The rule looks to the private entity actually providing the transportation
service in question in determining whether the "private, primarily" or "private,
not primarily" rules apply. For example, Conglomerate, Inc., owns a
variety of agribusiness, petrochemical, weapons system production, and fast
food corporations. One of its many subsidiaries, Green Tours, Inc.,
provides charter bus service for people who want to view National Parks,
old-growth forests, and other environmentally significant places. It
is probably impossible to say in what business Conglomerate, Inc. is primarily
engaged, but it clearly is not transporting people. Green Tours, Inc.,
on the other hand, is clearly primarily engaged in the business of transporting
people, and the rule treats it as such.
On the other hand, when operating a transportation service off to the side
of to the main business of a public accommodation (e.g., a hotel shuttle),
the entity as a whole would be considered. Even if some dedicated employees
are used to provide the service, shuttles and other systems provided as a
means of getting to, from, or around a public accommodation remain solidly
in the "private, not primarily" category.

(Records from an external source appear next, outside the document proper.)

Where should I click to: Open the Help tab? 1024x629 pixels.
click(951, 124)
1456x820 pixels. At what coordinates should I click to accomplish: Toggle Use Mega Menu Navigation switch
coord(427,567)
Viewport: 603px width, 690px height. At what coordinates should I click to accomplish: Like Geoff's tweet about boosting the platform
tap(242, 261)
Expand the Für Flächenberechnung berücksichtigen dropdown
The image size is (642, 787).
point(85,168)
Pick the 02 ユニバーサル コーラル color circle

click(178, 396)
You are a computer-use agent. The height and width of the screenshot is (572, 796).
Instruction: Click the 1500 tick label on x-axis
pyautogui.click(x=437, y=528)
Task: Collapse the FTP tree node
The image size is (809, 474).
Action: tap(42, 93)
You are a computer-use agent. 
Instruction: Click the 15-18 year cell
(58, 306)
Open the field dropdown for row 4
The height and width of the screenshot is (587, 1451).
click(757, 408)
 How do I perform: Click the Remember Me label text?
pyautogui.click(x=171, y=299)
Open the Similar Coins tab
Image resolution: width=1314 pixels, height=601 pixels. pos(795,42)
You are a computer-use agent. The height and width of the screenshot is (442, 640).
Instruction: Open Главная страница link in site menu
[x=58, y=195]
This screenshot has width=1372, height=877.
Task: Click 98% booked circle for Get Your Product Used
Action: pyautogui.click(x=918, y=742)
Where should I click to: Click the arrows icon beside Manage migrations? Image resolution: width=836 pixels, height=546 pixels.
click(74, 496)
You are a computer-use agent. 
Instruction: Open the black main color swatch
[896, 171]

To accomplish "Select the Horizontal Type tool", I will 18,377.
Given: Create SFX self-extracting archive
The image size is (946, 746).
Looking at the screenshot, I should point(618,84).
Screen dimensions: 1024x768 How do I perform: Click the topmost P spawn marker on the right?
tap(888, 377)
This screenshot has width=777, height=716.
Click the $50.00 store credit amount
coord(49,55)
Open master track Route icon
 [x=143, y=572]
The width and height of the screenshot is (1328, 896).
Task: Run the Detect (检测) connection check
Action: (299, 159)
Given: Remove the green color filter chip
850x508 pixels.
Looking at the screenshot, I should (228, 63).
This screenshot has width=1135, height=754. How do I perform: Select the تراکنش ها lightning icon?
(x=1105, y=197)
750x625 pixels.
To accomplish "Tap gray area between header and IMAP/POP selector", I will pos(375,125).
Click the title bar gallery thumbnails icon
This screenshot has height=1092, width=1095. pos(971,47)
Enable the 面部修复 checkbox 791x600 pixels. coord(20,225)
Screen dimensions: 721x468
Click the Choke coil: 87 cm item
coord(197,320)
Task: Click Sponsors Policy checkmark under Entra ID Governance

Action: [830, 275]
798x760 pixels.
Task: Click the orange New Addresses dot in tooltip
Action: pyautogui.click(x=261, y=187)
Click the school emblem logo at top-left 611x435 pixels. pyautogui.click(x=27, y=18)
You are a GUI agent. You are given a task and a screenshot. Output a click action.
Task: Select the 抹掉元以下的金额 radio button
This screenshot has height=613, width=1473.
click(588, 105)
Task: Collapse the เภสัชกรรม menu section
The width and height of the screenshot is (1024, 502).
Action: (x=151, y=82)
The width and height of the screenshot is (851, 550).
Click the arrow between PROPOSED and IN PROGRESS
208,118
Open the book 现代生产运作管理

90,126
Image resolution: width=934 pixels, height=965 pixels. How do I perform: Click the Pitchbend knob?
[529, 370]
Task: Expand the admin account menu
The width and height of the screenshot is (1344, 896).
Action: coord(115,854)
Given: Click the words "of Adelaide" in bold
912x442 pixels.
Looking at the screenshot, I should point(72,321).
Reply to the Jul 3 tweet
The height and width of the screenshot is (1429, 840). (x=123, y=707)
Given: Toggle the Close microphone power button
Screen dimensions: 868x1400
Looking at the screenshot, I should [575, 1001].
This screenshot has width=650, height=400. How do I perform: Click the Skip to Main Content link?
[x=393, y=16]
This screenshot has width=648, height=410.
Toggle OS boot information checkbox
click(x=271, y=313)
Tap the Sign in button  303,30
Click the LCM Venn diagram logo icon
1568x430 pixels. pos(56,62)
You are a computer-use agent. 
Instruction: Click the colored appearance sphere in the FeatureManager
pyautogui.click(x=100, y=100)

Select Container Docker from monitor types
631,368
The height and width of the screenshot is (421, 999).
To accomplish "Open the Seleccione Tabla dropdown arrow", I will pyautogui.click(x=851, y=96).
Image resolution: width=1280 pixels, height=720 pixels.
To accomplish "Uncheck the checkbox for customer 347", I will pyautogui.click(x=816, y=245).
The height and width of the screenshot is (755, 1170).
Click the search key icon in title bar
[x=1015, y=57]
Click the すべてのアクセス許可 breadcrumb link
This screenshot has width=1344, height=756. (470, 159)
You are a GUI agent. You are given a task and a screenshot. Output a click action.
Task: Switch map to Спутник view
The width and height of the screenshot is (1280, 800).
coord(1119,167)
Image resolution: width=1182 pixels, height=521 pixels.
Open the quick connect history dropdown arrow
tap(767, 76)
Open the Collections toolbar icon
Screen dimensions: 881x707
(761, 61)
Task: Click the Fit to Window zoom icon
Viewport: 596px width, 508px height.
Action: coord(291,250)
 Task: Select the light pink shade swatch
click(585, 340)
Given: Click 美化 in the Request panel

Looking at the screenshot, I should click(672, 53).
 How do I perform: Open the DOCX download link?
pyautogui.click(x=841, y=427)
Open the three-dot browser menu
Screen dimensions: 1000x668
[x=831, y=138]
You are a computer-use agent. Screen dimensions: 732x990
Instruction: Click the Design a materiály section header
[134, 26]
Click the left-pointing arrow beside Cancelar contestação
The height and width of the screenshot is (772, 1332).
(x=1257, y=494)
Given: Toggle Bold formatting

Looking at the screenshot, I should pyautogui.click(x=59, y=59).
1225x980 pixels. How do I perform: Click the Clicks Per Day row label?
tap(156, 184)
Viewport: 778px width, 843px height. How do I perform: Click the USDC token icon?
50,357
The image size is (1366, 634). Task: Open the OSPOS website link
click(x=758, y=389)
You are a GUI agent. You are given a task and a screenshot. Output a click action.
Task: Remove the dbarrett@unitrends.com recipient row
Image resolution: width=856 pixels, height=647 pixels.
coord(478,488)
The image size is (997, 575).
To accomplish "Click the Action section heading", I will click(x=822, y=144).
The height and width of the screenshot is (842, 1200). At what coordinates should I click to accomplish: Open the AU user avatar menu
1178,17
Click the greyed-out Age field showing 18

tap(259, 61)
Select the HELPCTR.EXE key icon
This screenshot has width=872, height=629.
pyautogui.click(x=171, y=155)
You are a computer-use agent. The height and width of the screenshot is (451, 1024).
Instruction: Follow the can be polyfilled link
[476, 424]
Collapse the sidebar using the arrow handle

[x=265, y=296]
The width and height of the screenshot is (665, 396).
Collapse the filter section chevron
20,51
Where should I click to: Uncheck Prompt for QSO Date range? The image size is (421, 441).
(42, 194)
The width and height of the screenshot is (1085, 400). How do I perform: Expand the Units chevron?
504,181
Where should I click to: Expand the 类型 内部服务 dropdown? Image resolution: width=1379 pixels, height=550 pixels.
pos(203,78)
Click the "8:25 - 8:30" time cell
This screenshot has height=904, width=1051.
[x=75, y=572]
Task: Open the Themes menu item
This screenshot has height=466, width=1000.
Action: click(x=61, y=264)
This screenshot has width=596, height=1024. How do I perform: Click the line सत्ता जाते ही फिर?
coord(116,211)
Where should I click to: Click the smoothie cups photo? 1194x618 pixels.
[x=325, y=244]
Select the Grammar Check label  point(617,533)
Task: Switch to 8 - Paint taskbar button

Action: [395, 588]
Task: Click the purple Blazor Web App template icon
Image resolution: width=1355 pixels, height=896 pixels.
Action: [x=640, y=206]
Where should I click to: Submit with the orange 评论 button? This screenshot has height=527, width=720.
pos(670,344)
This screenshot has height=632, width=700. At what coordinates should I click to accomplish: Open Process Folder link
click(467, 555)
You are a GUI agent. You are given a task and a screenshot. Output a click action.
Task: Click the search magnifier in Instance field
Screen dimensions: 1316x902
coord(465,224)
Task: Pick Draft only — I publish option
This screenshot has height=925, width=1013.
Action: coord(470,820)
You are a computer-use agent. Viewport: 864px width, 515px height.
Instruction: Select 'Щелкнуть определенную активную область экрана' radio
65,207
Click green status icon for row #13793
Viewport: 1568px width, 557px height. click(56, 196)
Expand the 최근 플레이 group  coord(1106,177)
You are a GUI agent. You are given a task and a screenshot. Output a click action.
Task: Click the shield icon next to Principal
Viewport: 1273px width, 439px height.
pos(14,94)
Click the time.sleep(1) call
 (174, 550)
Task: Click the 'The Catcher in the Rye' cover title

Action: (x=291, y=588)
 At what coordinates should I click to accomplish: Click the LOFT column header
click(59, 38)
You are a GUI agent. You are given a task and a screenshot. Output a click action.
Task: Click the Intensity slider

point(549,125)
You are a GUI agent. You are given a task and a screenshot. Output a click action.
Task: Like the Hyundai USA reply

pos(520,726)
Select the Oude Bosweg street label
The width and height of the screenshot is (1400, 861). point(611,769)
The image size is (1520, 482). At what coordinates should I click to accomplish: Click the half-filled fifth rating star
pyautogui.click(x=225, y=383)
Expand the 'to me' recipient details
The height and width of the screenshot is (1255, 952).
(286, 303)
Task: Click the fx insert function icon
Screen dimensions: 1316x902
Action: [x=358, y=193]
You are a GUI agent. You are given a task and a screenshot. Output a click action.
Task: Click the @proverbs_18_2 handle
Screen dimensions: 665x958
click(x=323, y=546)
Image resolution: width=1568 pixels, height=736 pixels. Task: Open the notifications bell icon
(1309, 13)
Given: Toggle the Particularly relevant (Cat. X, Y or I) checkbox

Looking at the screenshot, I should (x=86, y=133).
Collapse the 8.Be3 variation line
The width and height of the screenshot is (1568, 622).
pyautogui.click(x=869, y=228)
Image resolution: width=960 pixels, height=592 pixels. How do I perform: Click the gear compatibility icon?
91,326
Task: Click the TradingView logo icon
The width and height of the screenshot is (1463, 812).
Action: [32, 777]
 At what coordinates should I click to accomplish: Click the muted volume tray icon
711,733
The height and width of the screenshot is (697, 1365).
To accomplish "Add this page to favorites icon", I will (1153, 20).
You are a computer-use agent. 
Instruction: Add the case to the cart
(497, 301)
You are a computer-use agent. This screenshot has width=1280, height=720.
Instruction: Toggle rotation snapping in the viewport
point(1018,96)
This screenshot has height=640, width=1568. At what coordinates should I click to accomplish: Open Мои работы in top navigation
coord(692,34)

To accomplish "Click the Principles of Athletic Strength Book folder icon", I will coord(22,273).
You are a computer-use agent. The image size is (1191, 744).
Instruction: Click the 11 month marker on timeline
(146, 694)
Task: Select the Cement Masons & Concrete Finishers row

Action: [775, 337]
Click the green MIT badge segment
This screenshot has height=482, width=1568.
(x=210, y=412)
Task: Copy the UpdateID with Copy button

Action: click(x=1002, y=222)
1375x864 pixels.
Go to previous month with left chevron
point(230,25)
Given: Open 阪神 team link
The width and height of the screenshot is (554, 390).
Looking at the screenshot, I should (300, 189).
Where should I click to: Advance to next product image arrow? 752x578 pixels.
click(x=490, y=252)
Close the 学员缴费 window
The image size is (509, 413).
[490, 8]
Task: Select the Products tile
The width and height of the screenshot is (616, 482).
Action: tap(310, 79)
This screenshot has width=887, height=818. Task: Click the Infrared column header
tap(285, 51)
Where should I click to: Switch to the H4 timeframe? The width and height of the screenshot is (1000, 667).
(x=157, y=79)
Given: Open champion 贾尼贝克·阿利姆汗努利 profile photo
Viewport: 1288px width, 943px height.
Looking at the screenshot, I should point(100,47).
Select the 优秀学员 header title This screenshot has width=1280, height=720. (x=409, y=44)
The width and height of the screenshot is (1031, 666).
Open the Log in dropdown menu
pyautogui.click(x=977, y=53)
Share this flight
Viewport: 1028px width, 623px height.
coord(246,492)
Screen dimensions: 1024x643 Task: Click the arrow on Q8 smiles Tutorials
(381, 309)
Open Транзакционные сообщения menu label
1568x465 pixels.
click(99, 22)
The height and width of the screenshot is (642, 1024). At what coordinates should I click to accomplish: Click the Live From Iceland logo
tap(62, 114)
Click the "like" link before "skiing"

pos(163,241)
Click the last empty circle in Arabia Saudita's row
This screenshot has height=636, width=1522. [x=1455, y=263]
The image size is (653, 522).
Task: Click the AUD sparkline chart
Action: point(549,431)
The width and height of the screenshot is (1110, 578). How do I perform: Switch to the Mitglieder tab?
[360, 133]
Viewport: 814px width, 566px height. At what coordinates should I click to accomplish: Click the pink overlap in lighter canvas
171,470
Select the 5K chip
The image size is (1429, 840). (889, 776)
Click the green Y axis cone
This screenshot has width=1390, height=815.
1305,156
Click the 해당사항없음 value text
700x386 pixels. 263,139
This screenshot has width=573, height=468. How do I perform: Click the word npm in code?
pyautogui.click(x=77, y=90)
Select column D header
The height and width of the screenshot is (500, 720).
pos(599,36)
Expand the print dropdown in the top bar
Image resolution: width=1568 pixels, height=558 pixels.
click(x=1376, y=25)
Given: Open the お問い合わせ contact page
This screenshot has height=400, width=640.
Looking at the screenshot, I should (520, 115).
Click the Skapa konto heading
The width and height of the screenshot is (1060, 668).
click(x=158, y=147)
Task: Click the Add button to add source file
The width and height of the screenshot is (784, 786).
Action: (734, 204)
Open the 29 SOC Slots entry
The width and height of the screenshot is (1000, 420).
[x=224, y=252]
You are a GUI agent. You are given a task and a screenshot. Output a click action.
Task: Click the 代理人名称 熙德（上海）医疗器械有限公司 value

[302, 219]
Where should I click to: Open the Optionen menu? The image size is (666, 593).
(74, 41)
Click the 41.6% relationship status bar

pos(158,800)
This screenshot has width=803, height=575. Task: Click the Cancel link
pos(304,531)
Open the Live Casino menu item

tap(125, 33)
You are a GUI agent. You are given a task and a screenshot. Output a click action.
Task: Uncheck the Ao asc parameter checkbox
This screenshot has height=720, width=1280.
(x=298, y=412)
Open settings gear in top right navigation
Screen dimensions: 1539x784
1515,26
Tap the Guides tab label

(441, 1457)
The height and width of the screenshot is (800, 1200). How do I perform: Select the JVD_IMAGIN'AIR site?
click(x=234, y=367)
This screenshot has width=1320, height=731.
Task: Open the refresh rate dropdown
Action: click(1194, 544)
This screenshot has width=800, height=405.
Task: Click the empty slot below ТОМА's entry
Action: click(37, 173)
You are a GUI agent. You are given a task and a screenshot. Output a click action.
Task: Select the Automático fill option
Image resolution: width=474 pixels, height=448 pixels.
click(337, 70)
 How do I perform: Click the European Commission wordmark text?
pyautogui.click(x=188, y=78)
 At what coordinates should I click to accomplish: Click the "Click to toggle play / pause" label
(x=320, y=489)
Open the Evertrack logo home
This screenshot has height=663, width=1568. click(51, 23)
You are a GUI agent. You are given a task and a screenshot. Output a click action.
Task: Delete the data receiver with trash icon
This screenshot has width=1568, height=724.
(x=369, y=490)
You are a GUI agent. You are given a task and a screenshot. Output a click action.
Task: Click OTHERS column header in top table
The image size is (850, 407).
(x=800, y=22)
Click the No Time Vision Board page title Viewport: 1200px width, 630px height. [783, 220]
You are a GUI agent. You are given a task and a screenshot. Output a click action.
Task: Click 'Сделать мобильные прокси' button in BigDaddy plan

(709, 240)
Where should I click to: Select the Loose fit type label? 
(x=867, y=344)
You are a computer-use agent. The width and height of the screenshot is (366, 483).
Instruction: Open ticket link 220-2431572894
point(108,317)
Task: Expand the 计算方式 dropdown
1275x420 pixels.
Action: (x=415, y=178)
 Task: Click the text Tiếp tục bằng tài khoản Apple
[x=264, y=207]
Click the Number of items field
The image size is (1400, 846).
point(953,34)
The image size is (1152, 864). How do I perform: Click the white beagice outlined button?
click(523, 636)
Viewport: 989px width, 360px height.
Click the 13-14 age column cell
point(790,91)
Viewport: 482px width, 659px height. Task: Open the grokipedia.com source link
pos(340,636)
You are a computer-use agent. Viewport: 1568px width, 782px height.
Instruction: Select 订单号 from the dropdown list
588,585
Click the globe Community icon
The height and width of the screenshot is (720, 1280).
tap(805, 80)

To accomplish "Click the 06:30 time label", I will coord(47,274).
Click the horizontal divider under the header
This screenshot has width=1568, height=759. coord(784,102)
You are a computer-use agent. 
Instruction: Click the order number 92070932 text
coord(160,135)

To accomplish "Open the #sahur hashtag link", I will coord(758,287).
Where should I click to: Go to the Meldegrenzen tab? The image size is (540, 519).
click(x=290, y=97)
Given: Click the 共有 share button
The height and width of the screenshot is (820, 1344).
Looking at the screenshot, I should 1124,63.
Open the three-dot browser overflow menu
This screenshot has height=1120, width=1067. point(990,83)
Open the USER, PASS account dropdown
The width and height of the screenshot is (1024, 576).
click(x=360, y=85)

(g) High-speed rail systems operated by public entities are subject to the
requirements of this Part governing intercity rail systems.
(h) Private rail systems providing fixed route or specified public transportation
service are subject to the requirements of 37.107 with respect to the acquisition
of rail passenger cars. Such systems are subject to the requirements
of the regulations of the Department of Justice implementing Title III of
the ADA (28 CFR Part 36) with respect to stations and other facilities.